Вопрос в том, какими способами противостоять этому. Ставка на обезвреживание «языков-киллеров» через минимизацию государственных суверенитетов может обернуться тем, что выразил в другой метафоре В.Н.Топоров, -бесконечным множеством «маленьких вавилонских башенок»
Наконец, территориально-политические рамки государственности неизбежно представляют собой одну из главных составляющих как при возникновении, так и в определении шансов на сокращение новых видов неравенства. Глобализация в своих информационных, коммуникативных, культурных и языковых измерениях - равным образом, как в экономических, технологических и любых иных - будет нести с собой усугубление существующих линий социального разделения и возникновения ранее неизвестных. На стратификацию общества с точки зрения благосостояния будет накладываться не только «цифровое» неравенство, но и собственно лингвистическое. Распределение возможностей доступа в самом широком смысле не может не зависеть от того, способен ли индивид войти в мир нынешних языковых реалий через «ворота глобализации». Грядущие или уже состоявшиеся формы отчуждения - Не только кросс-культурные или кросс-национальные, но, что не менее, а возможно, более серьезным образом подрывает надежды на справедливость, - предстоит каким-то образом осмысливать, включать в повестку дня, пытаться удерживать в приемлемых масштабах. Делать это придется, скорее всего, усилиями в национально-государственных масштабах и при посредстве имеющихся институтов государственности, включая институты, ответственные за языковую политику.

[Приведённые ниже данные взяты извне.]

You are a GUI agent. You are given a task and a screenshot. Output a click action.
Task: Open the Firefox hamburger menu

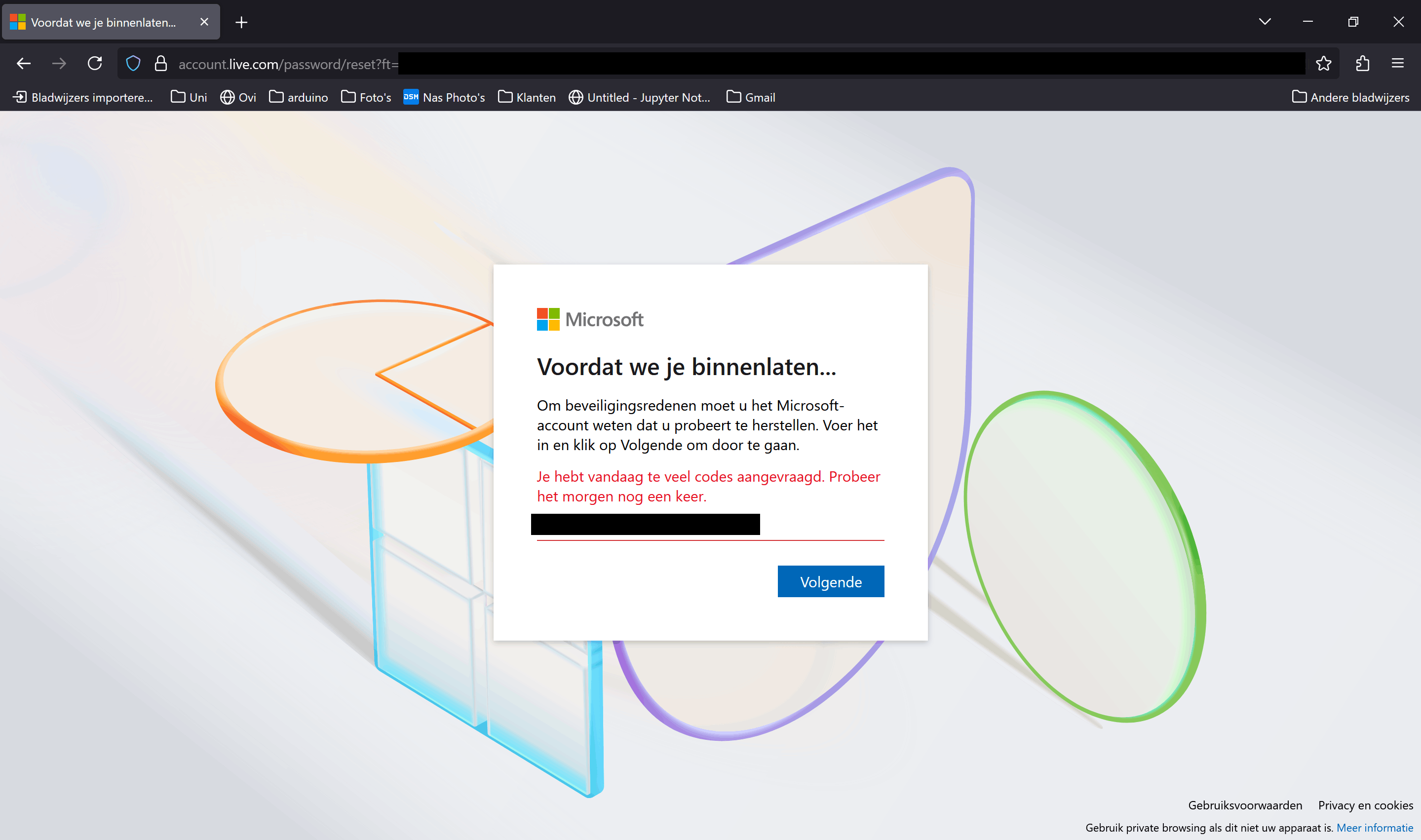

Заключая эту главу, целесообразно отметить, что языковые отношения в условиях глобализации претерпевают воздействия, неоднозначные с точки зрения их оценочного восприятия. Веяния времени властно диктуют необходимость во взаимопонимании, в облегчении контактов и на национальном уровне, и на арене международных связей. Вместе с тем расширение, так сказать, технологических оснований такого взаимопонимания подчас способно нанести урон этноязыковой идентификации народов, особенно если они по тем или иным причинам не могут с пользой для себя найти путь к «воротам глобализации».